* Aim of the exercise
Your job is to print the listing exactly.
◆ ◆ ◆ ◆
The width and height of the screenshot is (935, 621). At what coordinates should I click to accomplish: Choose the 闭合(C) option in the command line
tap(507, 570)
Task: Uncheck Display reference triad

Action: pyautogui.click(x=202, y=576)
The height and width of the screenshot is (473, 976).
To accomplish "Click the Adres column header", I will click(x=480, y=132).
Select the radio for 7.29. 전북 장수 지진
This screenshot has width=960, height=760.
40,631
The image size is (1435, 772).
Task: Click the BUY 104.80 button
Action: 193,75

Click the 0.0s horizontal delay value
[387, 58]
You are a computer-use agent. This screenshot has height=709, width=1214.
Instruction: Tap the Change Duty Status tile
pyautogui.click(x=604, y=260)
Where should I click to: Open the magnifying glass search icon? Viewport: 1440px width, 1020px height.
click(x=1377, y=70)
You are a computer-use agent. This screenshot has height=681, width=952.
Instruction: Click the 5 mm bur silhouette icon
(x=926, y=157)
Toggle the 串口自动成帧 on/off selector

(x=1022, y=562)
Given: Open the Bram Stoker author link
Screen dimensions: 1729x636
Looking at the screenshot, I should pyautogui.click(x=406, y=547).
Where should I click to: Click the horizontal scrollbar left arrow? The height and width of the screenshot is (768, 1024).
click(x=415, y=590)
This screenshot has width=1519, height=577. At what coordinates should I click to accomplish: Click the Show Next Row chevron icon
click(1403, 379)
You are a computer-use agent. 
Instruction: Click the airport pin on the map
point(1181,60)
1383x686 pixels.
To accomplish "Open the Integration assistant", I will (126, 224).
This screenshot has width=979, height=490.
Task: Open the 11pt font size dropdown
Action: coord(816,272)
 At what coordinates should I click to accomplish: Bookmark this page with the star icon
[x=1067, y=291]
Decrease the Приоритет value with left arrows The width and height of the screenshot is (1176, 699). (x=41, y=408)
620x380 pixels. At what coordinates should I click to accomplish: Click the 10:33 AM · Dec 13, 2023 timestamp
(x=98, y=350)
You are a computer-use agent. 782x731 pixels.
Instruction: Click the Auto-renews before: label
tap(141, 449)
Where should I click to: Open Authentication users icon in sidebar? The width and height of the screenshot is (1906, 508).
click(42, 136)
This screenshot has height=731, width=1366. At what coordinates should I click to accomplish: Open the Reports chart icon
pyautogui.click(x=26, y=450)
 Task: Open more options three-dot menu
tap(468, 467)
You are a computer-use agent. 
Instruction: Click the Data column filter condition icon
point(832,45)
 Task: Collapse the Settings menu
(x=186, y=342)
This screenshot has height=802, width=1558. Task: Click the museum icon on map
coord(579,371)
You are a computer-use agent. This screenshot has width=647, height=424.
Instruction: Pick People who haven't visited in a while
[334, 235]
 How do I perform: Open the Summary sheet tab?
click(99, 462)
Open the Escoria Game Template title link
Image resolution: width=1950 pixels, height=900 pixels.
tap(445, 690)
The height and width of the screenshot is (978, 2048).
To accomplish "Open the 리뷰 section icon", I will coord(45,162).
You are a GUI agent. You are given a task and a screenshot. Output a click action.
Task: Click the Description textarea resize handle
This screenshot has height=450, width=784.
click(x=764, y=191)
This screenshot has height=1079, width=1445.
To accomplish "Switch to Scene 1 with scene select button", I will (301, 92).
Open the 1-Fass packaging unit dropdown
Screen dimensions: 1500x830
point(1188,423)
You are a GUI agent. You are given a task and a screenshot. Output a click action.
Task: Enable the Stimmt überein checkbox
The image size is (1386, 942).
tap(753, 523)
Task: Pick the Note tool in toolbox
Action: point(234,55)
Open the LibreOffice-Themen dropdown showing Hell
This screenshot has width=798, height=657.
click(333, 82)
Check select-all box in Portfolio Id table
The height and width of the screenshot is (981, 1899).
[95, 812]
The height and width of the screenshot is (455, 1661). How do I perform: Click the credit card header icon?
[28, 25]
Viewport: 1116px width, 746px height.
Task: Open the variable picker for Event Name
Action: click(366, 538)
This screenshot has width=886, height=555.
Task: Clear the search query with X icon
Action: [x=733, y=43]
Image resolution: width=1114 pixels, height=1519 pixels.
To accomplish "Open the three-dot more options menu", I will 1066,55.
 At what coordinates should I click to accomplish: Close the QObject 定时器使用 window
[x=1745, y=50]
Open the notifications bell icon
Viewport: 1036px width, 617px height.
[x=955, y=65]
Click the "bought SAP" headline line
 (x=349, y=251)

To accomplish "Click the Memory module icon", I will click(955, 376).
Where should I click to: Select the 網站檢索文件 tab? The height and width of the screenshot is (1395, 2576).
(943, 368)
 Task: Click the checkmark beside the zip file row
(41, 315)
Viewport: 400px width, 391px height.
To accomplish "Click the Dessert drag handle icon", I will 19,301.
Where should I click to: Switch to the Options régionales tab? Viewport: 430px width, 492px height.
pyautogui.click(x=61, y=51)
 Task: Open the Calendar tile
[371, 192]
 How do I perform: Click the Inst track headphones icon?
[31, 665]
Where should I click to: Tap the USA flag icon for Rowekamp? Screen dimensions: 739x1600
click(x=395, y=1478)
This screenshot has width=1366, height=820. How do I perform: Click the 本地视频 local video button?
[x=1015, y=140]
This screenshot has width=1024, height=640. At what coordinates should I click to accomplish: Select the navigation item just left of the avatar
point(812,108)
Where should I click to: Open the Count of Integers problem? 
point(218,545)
◆ ◆ ◆ ◆
* Task solution
The width and height of the screenshot is (935, 621). At what coordinates should I click to accomplish: Choose the 闭合(C) option in the command line
tap(507, 570)
Task: Uncheck Display reference triad

Action: pyautogui.click(x=202, y=576)
The height and width of the screenshot is (473, 976).
To accomplish "Click the Adres column header", I will click(x=480, y=132).
Select the radio for 7.29. 전북 장수 지진
This screenshot has width=960, height=760.
40,631
The image size is (1435, 772).
Task: Click the BUY 104.80 button
Action: 193,75

Click the 0.0s horizontal delay value
[387, 58]
You are a computer-use agent. This screenshot has height=709, width=1214.
Instruction: Tap the Change Duty Status tile
pyautogui.click(x=604, y=260)
Where should I click to: Open the magnifying glass search icon? Viewport: 1440px width, 1020px height.
click(x=1377, y=70)
You are a computer-use agent. This screenshot has height=681, width=952.
Instruction: Click the 5 mm bur silhouette icon
(x=926, y=157)
Toggle the 串口自动成帧 on/off selector

(x=1022, y=562)
Given: Open the Bram Stoker author link
Screen dimensions: 1729x636
Looking at the screenshot, I should pyautogui.click(x=406, y=547).
Where should I click to: Click the horizontal scrollbar left arrow? The height and width of the screenshot is (768, 1024).
click(x=415, y=590)
This screenshot has width=1519, height=577. At what coordinates should I click to accomplish: Click the Show Next Row chevron icon
click(1403, 379)
You are a computer-use agent. 
Instruction: Click the airport pin on the map
point(1181,60)
1383x686 pixels.
To accomplish "Open the Integration assistant", I will (126, 224).
This screenshot has width=979, height=490.
Task: Open the 11pt font size dropdown
Action: coord(816,272)
 At what coordinates should I click to accomplish: Bookmark this page with the star icon
[x=1067, y=291]
Decrease the Приоритет value with left arrows The width and height of the screenshot is (1176, 699). (x=41, y=408)
620x380 pixels. At what coordinates should I click to accomplish: Click the 10:33 AM · Dec 13, 2023 timestamp
(x=98, y=350)
You are a computer-use agent. 782x731 pixels.
Instruction: Click the Auto-renews before: label
tap(141, 449)
Where should I click to: Open Authentication users icon in sidebar? The width and height of the screenshot is (1906, 508).
click(42, 136)
This screenshot has height=731, width=1366. At what coordinates should I click to accomplish: Open the Reports chart icon
pyautogui.click(x=26, y=450)
 Task: Open more options three-dot menu
tap(468, 467)
You are a computer-use agent. 
Instruction: Click the Data column filter condition icon
point(832,45)
 Task: Collapse the Settings menu
(x=186, y=342)
This screenshot has height=802, width=1558. Task: Click the museum icon on map
coord(579,371)
You are a computer-use agent. This screenshot has width=647, height=424.
Instruction: Pick People who haven't visited in a while
[334, 235]
 How do I perform: Open the Summary sheet tab?
click(99, 462)
Open the Escoria Game Template title link
Image resolution: width=1950 pixels, height=900 pixels.
tap(445, 690)
The height and width of the screenshot is (978, 2048).
To accomplish "Open the 리뷰 section icon", I will coord(45,162).
You are a GUI agent. You are given a task and a screenshot. Output a click action.
Task: Click the Description textarea resize handle
This screenshot has height=450, width=784.
click(x=764, y=191)
This screenshot has height=1079, width=1445.
To accomplish "Switch to Scene 1 with scene select button", I will (301, 92).
Open the 1-Fass packaging unit dropdown
Screen dimensions: 1500x830
point(1188,423)
You are a GUI agent. You are given a task and a screenshot. Output a click action.
Task: Enable the Stimmt überein checkbox
The image size is (1386, 942).
tap(753, 523)
Task: Pick the Note tool in toolbox
Action: point(234,55)
Open the LibreOffice-Themen dropdown showing Hell
This screenshot has width=798, height=657.
click(333, 82)
Check select-all box in Portfolio Id table
The height and width of the screenshot is (981, 1899).
[95, 812]
The height and width of the screenshot is (455, 1661). How do I perform: Click the credit card header icon?
[28, 25]
Viewport: 1116px width, 746px height.
Task: Open the variable picker for Event Name
Action: click(366, 538)
This screenshot has width=886, height=555.
Task: Clear the search query with X icon
Action: [x=733, y=43]
Image resolution: width=1114 pixels, height=1519 pixels.
To accomplish "Open the three-dot more options menu", I will 1066,55.
 At what coordinates should I click to accomplish: Close the QObject 定时器使用 window
[x=1745, y=50]
Open the notifications bell icon
Viewport: 1036px width, 617px height.
[x=955, y=65]
Click the "bought SAP" headline line
 (x=349, y=251)

To accomplish "Click the Memory module icon", I will click(955, 376).
Where should I click to: Select the 網站檢索文件 tab? The height and width of the screenshot is (1395, 2576).
(943, 368)
 Task: Click the checkmark beside the zip file row
(41, 315)
Viewport: 400px width, 391px height.
To accomplish "Click the Dessert drag handle icon", I will 19,301.
Where should I click to: Switch to the Options régionales tab? Viewport: 430px width, 492px height.
pyautogui.click(x=61, y=51)
 Task: Open the Calendar tile
[371, 192]
 How do I perform: Click the Inst track headphones icon?
[31, 665]
Where should I click to: Tap the USA flag icon for Rowekamp? Screen dimensions: 739x1600
click(x=395, y=1478)
This screenshot has width=1366, height=820. How do I perform: Click the 本地视频 local video button?
[x=1015, y=140]
This screenshot has width=1024, height=640. At what coordinates should I click to accomplish: Select the navigation item just left of the avatar
point(812,108)
Where should I click to: Open the Count of Integers problem? 
point(218,545)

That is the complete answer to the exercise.